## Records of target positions
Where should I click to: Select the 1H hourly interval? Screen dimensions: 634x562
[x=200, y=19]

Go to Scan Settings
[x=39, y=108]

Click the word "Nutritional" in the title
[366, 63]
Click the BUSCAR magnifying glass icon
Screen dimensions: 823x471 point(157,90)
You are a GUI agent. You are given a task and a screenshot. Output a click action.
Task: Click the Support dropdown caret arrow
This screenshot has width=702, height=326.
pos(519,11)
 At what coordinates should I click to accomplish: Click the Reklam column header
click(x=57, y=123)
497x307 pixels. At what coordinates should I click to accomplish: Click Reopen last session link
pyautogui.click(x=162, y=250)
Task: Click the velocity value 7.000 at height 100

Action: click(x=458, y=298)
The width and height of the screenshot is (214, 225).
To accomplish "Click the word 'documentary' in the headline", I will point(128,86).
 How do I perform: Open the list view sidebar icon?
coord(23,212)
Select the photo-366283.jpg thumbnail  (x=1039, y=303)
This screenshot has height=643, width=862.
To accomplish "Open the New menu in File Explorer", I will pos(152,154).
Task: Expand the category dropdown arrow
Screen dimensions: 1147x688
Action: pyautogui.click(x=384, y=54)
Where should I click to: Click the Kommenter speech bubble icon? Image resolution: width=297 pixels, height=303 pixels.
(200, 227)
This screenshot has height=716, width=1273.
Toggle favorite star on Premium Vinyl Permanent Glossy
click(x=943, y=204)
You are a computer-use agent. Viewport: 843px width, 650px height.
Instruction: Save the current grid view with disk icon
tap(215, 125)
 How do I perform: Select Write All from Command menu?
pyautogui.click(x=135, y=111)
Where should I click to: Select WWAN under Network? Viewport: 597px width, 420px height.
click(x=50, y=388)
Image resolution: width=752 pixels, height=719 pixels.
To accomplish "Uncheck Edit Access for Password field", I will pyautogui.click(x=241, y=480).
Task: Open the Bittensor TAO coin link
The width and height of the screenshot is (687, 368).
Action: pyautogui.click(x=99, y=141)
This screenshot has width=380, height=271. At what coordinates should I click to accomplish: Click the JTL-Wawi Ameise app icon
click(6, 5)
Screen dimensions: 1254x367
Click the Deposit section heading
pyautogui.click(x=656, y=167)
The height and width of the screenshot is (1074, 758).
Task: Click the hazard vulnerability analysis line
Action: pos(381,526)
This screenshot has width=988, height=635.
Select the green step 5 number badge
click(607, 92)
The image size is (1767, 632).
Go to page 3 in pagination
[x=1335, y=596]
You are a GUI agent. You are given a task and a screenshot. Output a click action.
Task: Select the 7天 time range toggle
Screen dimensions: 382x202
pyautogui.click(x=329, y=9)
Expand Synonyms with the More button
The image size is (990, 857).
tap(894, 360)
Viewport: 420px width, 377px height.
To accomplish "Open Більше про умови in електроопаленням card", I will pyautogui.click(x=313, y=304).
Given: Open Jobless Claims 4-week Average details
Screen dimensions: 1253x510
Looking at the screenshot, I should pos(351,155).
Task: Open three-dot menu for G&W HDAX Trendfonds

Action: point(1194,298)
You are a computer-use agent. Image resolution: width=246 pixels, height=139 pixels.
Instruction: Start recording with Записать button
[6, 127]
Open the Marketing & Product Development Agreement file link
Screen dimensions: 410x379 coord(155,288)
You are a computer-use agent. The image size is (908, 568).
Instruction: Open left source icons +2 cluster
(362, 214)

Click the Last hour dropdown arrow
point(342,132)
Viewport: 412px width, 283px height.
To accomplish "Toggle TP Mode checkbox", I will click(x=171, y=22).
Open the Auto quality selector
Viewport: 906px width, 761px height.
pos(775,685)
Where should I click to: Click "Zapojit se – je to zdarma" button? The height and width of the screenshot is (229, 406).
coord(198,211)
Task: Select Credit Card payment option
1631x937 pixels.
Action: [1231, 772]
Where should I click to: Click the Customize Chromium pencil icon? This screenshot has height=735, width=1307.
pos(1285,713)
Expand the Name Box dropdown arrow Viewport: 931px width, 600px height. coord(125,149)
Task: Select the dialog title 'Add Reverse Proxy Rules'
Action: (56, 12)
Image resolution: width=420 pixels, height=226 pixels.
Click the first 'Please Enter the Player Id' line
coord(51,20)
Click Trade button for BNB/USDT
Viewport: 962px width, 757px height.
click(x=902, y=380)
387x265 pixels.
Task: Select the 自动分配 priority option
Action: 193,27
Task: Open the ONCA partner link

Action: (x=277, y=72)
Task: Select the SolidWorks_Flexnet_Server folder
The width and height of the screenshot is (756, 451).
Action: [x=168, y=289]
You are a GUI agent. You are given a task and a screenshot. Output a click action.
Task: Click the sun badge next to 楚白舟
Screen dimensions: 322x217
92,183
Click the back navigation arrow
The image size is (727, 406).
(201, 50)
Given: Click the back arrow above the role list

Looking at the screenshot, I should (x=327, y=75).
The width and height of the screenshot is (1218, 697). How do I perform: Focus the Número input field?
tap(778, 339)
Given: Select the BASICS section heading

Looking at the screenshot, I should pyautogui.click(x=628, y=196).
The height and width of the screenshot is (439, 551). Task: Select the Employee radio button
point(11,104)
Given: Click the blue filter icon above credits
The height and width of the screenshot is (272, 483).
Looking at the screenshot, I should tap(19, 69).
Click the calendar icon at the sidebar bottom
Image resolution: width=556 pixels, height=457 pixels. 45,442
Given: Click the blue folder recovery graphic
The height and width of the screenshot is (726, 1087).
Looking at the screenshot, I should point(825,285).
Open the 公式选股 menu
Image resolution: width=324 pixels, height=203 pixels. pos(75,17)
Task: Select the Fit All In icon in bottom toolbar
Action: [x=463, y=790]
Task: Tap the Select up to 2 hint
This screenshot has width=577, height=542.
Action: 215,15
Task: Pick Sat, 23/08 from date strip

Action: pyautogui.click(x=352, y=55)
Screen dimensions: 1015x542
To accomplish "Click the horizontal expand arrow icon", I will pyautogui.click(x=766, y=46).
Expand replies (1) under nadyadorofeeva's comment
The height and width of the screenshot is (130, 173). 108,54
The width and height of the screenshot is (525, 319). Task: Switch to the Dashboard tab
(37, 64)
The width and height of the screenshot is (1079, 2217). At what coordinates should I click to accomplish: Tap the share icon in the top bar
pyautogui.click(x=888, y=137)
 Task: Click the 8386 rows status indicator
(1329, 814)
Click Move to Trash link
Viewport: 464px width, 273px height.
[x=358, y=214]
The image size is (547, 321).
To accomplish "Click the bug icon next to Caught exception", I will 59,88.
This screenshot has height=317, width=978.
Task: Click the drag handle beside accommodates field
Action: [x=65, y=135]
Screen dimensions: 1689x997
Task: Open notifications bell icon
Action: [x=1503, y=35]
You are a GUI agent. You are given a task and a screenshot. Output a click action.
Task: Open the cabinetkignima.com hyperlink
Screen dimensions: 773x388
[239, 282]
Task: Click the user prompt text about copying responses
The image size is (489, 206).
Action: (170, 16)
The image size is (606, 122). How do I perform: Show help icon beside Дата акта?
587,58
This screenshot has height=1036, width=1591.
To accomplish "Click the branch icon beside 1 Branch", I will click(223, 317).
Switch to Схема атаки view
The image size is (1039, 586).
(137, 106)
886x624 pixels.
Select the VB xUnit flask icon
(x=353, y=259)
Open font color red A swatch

## TASK INSTRUCTIONS
Duplicate the lines word for word, starting with the line that contains "Task: Select the SolidWorks_Flexnet_Server" and stopping after the line that contains "Looking at the screenshot, I should (x=327, y=75).".

## RESPONSE TO THE EXERCISE
Task: Select the SolidWorks_Flexnet_Server folder
The width and height of the screenshot is (756, 451).
Action: [x=168, y=289]
You are a GUI agent. You are given a task and a screenshot. Output a click action.
Task: Click the sun badge next to 楚白舟
Screen dimensions: 322x217
92,183
Click the back navigation arrow
The image size is (727, 406).
(201, 50)
Given: Click the back arrow above the role list

Looking at the screenshot, I should (x=327, y=75).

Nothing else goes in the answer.